Set exercise - Copy out every line of the material below word for word, and leave out the pictures.

Supplied records -
--

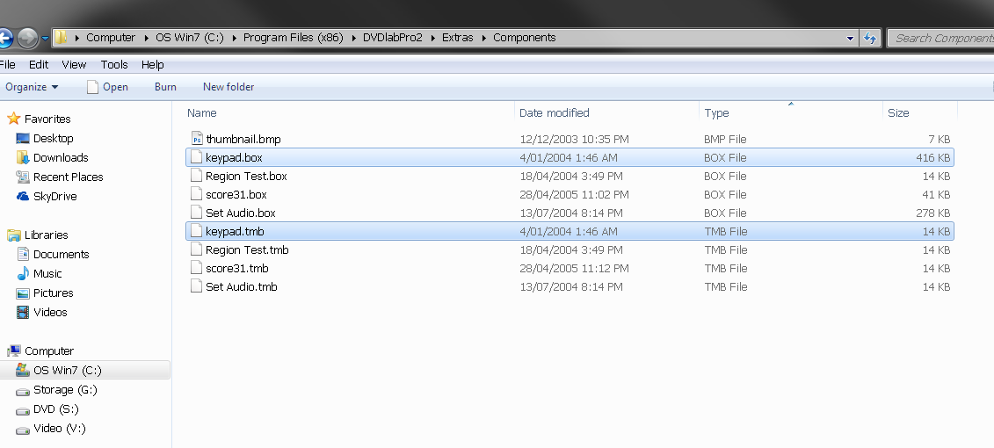The height and width of the screenshot is (448, 994).
Task: Click the refresh icon beside the address bar
Action: [x=870, y=38]
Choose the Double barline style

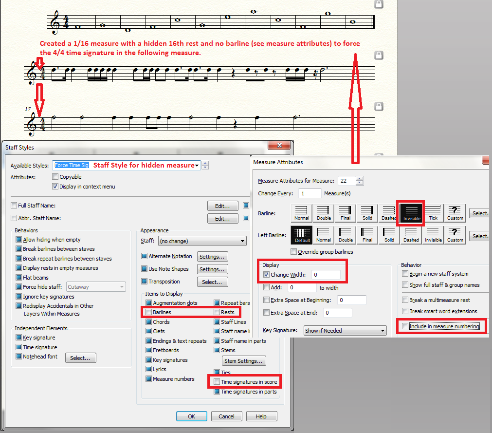324,213
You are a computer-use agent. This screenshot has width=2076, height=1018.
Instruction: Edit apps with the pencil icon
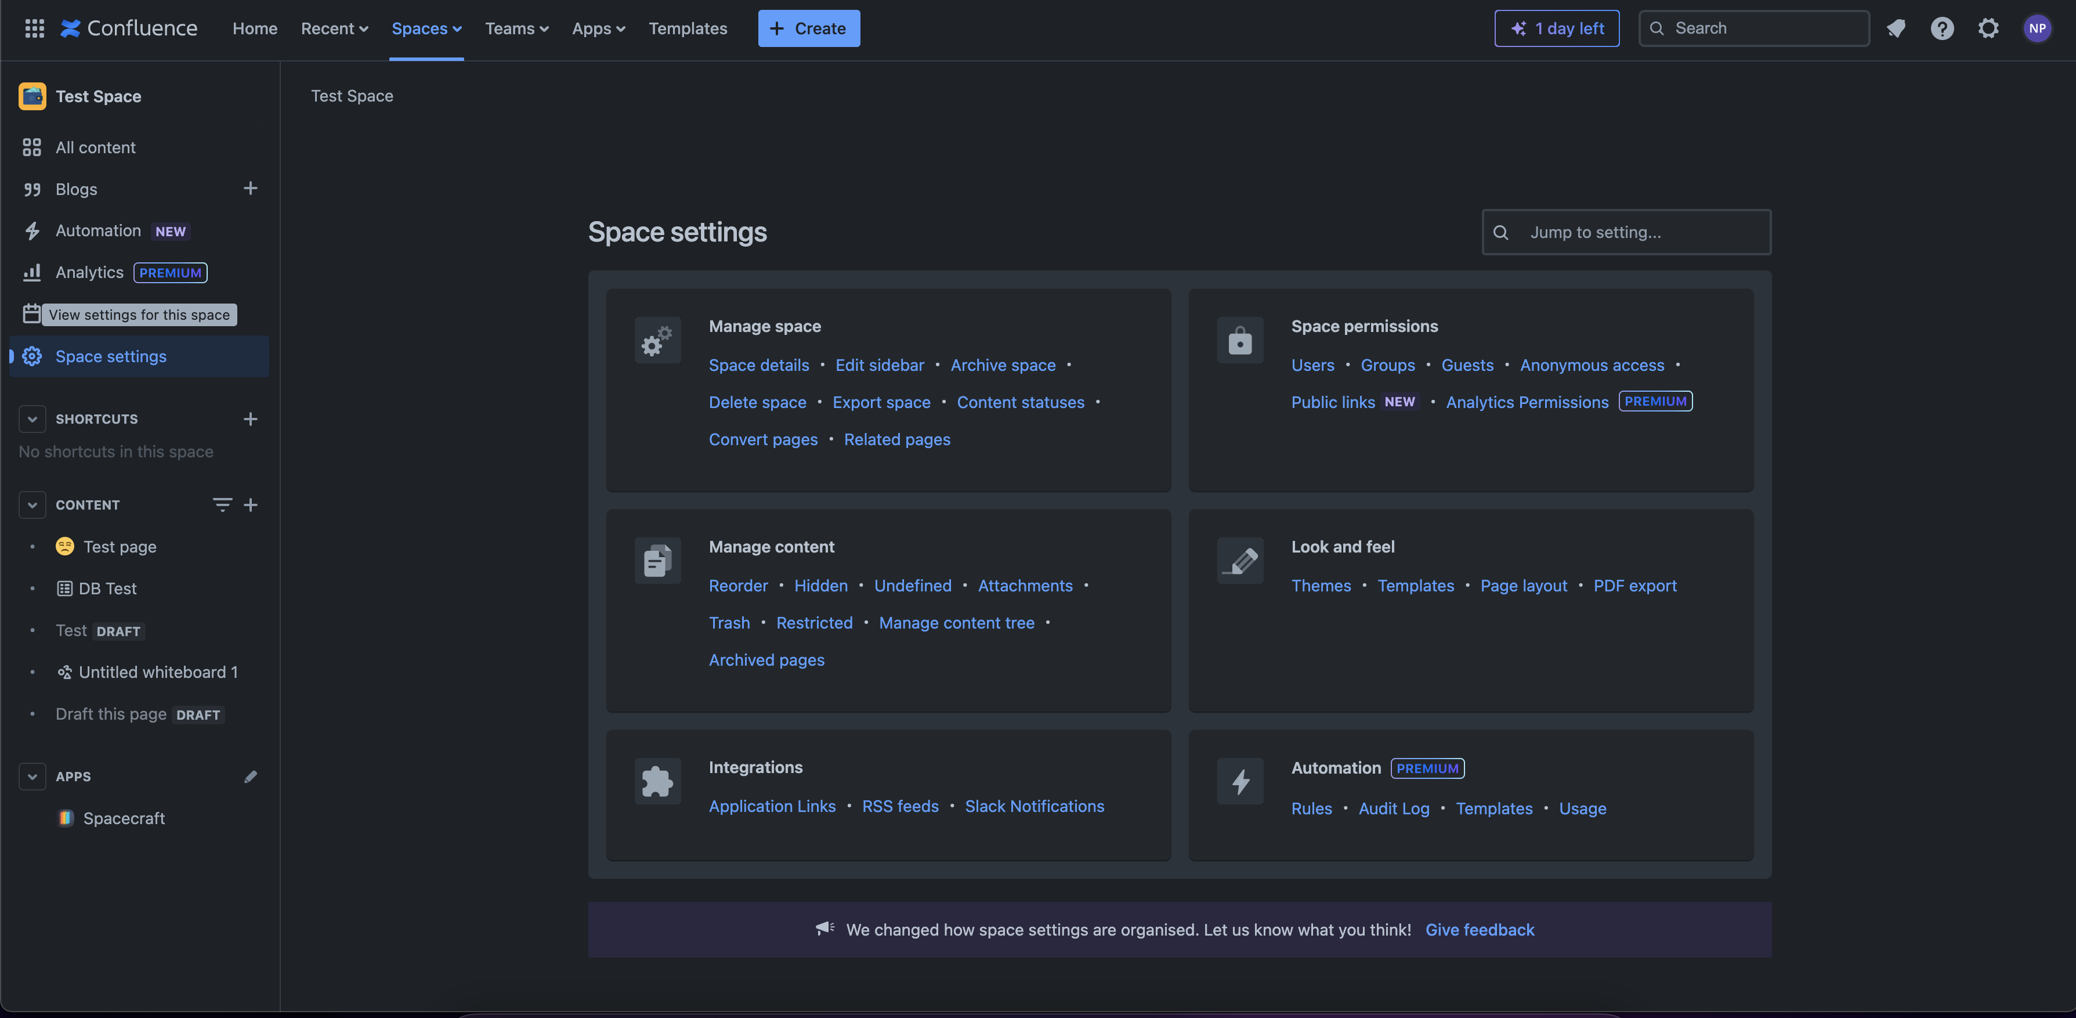[x=250, y=776]
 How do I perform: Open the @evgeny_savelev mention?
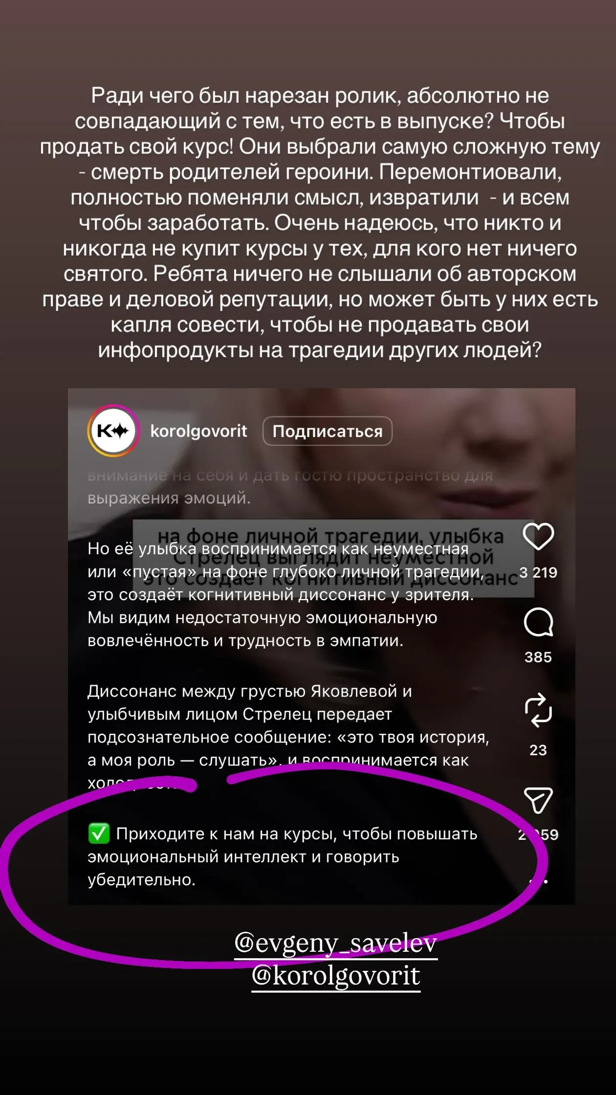[x=335, y=943]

--

Output of the exercise -
The height and width of the screenshot is (448, 994).
Task: Click the refresh icon beside the address bar
Action: [x=870, y=38]
Choose the Double barline style

324,213
You are a computer-use agent. This screenshot has width=2076, height=1018.
Instruction: Edit apps with the pencil icon
[x=250, y=776]
 How do I perform: Open the @evgeny_savelev mention?
[x=335, y=943]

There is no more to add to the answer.